This is an unfinished letter written by Private Emery Mills to his mother while imprisoned at Camp Sumter, Georgia, also known as the infamous Andersonville.

Unfortunately Private Mills died of wounds he received during The Battle of Franklin before he finished the letter. Captain William Christy (8th Iowa Cavalry) took the letter from the dying soldier’s hands in December, 1864, and in late 1865 personally delivered it to Ester Mills, living in Muscatine, Iowa at the time.

Deare Mother

I hope this leter finds you well. Capt Christy lent me pin & paper fore this. Some twenty or few of us from the 8th Iowa with Capt Christy arrive here in this terrble place on Sunday last. I took a reb bullet in my knee & not getting round lik I shood. Capt says I show a lot of pluck & he thinks I will be movin round with the rest of the men fore long. I thank God fore spare my life to date. It wood brake your hart if you could see the tears run down the cheks of some those boys I am obliged to holed up with. What I wood give fore a fresh blouse or a chunk of your apple pie…I cant say.

Night fore last Corporal Newton was shot & kilt by reb gards all because he reached over the deadline for a tin of water.

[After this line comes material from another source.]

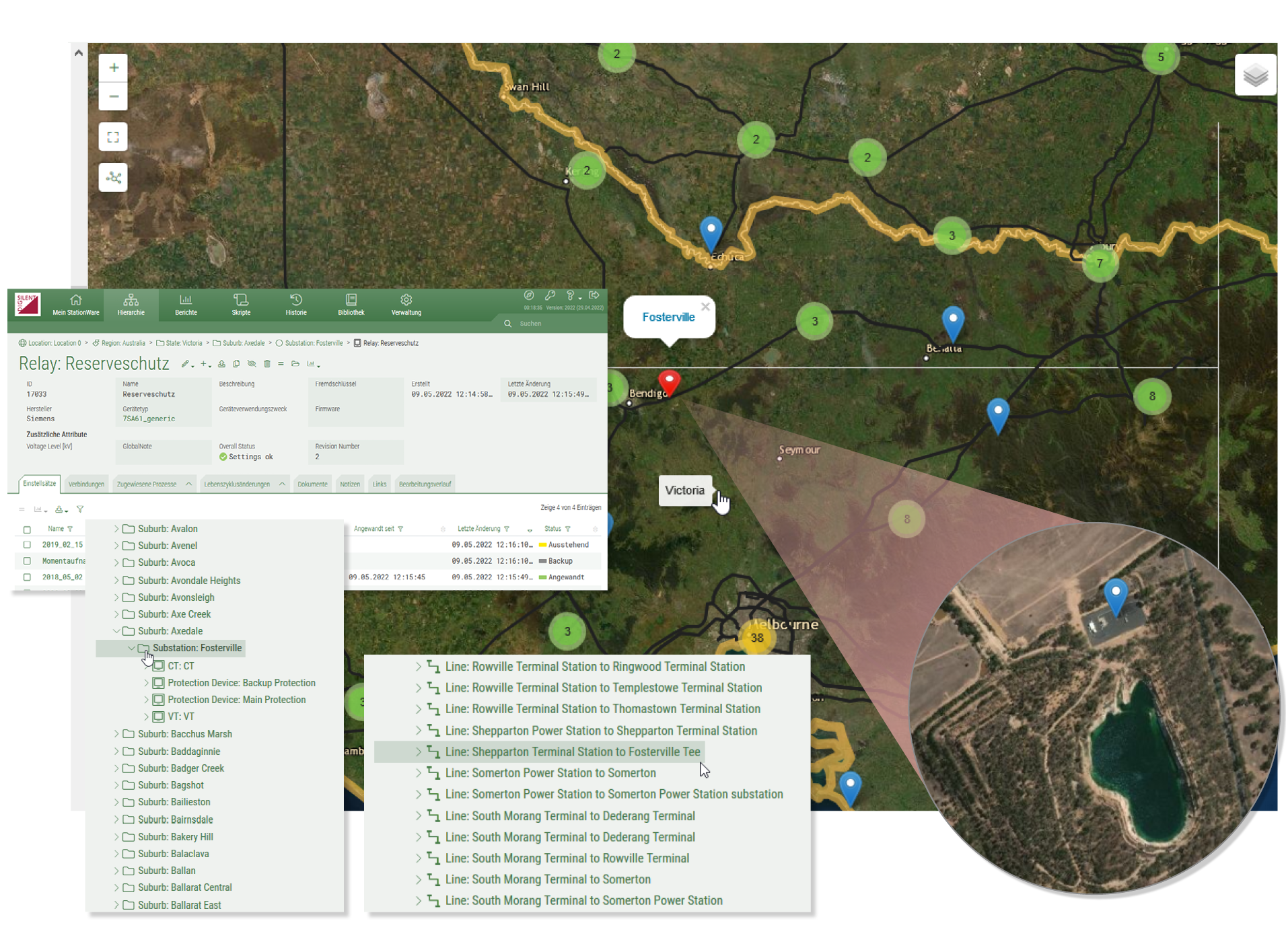Click the logout icon in header

pos(594,295)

A cup of cold water from the farm with the pie wood be a treet. Capt says most of the men are dieing because the water is not fit fore animals.

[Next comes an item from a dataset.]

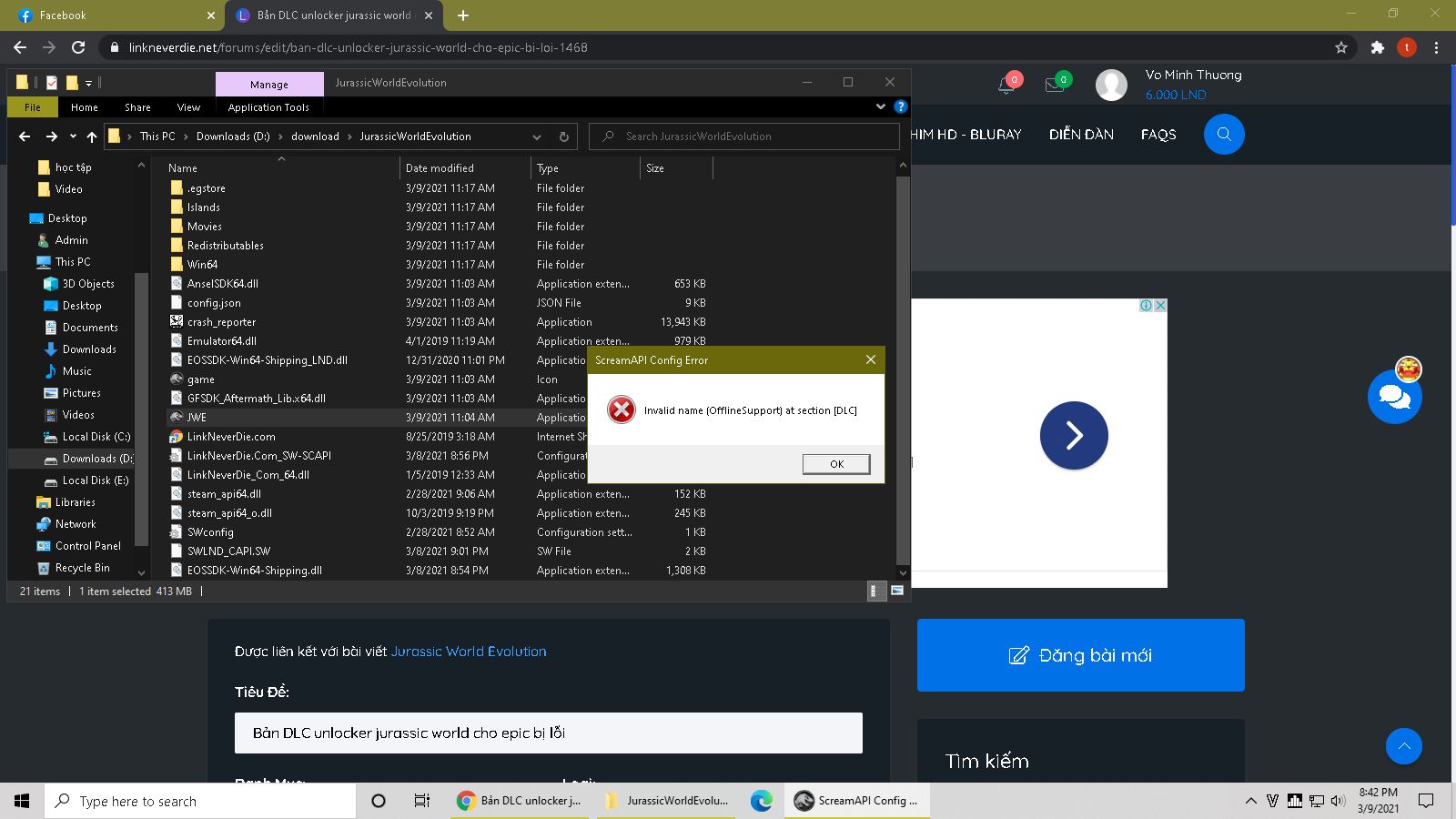This screenshot has width=1456, height=819.
Task: Refresh the Explorer folder view
Action: click(563, 136)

The Capt & Lt. Sims dug out a hole in a rise & covered it with blangets. The boys calls it our shebang. We cant all fit at once but the boys leave me be. They swap places daily & sleep outside when need be. Soon…I will be taking my turn at swapping…….


Captain Christy, although emaciated and suffering from scurvy, walked out of the stockade in May, 1865 after the Union Army arrived.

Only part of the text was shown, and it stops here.